周囲のクルマもタイヤが大きく前後していたため、駆動系の破損だけでなく、狭い駐車場では車体が壁などに接触する可能性もあったかもしれない。平坦な駐車場でも油断してはいけないのだ。
【画像ギャラリー】もはや貴重!! 未だ手引きレバーのパーキングブレーキ車たち(4枚)画像ギャラリーパーキングブレーキ未使用はミッションにも負担がかかる
パーキングブレーキはワイヤーが引っ張られることで後輪にブレーキをかける仕組み。Pレンジのようにギアの動きを止めるのではなく、しっかりブレーキで車体を固定することができる。もちろん、パーキングブレーキの引き方(踏み方)が不十分な場合や、ワイヤーにゆるみがあるとブレーキの効きも弱いため、確実な駐車を心がけよう。

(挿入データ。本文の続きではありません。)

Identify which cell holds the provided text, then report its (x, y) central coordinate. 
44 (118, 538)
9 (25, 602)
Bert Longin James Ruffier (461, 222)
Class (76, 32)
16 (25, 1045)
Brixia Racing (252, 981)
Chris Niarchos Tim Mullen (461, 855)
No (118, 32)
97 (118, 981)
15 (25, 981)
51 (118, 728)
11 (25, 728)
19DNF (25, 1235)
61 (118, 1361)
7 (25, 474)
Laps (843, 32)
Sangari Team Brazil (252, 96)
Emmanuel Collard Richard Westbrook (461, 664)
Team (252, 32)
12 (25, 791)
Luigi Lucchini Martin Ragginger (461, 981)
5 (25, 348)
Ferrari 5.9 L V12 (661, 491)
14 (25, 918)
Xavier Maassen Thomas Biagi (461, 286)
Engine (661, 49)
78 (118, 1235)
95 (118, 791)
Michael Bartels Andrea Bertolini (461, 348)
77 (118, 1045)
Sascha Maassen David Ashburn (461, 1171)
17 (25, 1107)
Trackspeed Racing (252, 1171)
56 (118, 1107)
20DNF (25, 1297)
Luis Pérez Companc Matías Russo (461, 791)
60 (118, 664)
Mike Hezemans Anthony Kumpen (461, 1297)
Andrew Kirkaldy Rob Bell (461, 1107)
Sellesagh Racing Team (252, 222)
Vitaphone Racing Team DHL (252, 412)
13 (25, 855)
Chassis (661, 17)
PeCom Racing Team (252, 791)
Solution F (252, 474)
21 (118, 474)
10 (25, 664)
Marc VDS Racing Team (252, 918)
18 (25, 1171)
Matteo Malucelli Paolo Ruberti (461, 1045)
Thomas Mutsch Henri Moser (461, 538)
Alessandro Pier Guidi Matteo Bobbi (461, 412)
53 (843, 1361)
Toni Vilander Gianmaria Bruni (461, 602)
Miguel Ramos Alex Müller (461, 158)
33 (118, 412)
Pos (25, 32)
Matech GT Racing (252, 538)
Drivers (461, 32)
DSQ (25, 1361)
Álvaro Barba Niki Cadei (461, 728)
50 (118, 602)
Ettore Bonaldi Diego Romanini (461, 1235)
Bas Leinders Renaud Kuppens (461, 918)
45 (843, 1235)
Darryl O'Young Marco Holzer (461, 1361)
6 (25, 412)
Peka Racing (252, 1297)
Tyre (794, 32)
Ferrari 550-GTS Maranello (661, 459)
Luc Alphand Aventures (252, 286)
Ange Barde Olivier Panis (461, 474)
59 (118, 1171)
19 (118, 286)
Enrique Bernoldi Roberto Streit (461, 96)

また、駆動系への負担という意味でもPレンジに頼った駐車は避けるべき。勾配がある場所にPレンジで駐車すると、再始動時にギアチェンジをしにくい場合がある。これは勾配によってPレンジのギアに負荷がかかっている状態で、駆動系ダメージが蓄積させることになる。
【画像ギャラリー】もはや貴重!! 未だ手引きレバーのパーキングブレーキ車たち(4枚)画像ギャラリー冬季はパーキングブレーキを使用しない方がいい場合も
ただし、冬季のパーキングブレーキの使用は例外。路面が凍結する気温下ではブレーキの凍結、固着によって、パーキングブレーキを解除してもブレーキが作動したままで発進できないリスクがある。そのような気温下ではPレンジだけの駐車とせざるを得ないが、輪留めの使用が確実だ。
近年は電気式パーキングブレーキが増えており、中にはPレンジに連動してパーキングブレーキが作動するクルマもある。その場合はマニュアルに切り替える方法を知っておくといいだろう。MT車の減少でパーキングブレーキを使用せずにクルマを離れる人が多いが、面倒がらずに今一度パーキングブレーキを使うという行為を意識して行ってほしい。